Sustentamos, contudo, tratar-se de dever diverso. A norma dita, a nosso ver, um outro dever processual a ser observado pelos sujeitos processuais. Cuida-se do dever de “não embaraçar”, que nada mais é do que a proibição legal de que se perturbe, dificulte ou, de qualquer forma, atrapalhe ou prejudique o cumprimento dos provimentos judiciais, seja com condutas positivas seja com condutas negativas.

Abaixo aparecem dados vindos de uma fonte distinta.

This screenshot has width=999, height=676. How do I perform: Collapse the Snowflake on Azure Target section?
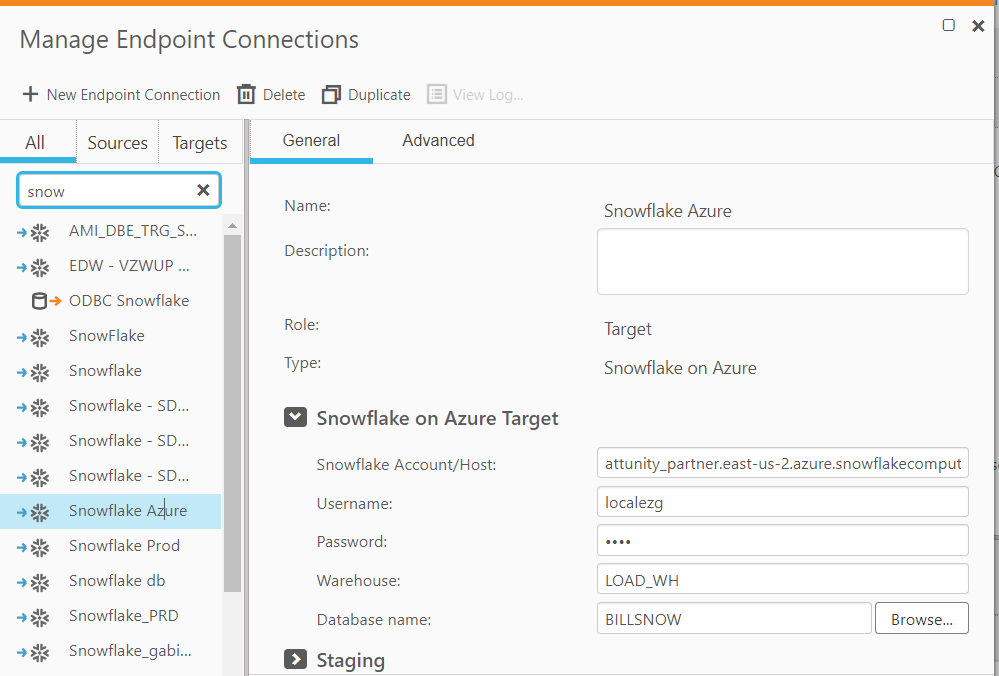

Por embaraço à efetivação dos provimentos deve-se entender todos os atos ou omissões, culposos ou não, que signifiquem dificuldades ou empecilhos `a produção do resultado prático do provimento jurisdicional ou, mais especificamente, à produção de alterações no mundo empírico que deve decorrer da providência ou do provimento jurisdicional pleiteado e concedido ou proferido de ofício.36
Como bem diz Dinamarco, seria um dever com eficácia erga omnes, pois qualquer pessoa que interfira no processo, por menor que seja sua participação, é um perturbador em potencial. Não só a parte desfavorecida com a decisão está apta a prejudicar seu cumprimento, mas também “quem quer que não tendo dever algum relacionado com essa efetivação, interfere no iter de sua produção mediante condutas que a impossibilite ou dificulte.”37

Prevenindo essas situações, o legislador procurou ser o mais abrangente possível de forma a assegurar amplamente a efetivação de todos os provimentos judiciais, sejam antecipatórios, sejam finais.

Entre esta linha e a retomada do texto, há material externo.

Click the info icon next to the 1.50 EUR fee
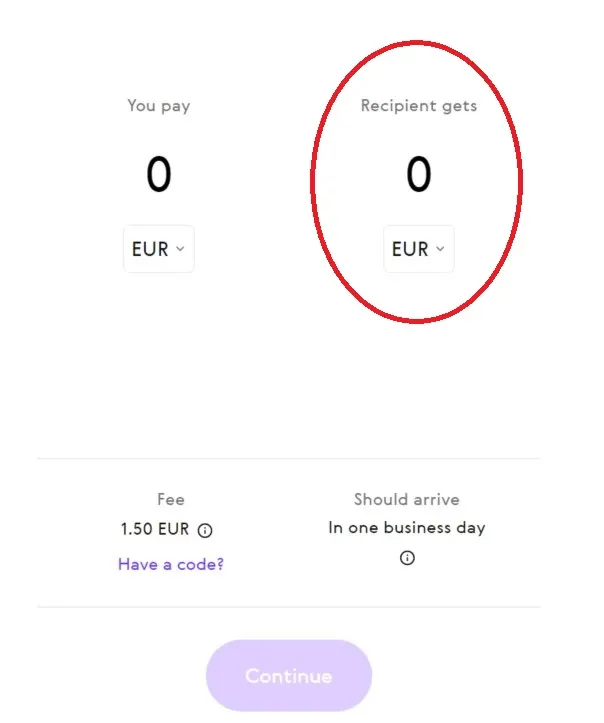The height and width of the screenshot is (723, 604). pyautogui.click(x=205, y=531)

    1. Dos provimentos antecipatórios e finais.

      1. Notas preliminares.

Mas, afinal, o que quis dizer o legislador com “provimentos antecipatórios ou finais”?



Fredie Didier Jr., de pronto, alerta que não se pode confundir a classificação dos atos judiciais constante no art. 162 do CPC, em sentenças, decisões interlocutórias e despachos — a qual, inclusive, demonstra-se insuficiente e lacunosa, pois deixa de fora diversos outros tipos de atos praticados pelo magistrado38 —com essa noção de provimentos finais e antecipatórios.

Cotejando ambas as classificações, cumpre esclarecermos, a priori, que despacho não é decisão, logo está de fora do alcance da expressão provimentos antecipatórios e finais.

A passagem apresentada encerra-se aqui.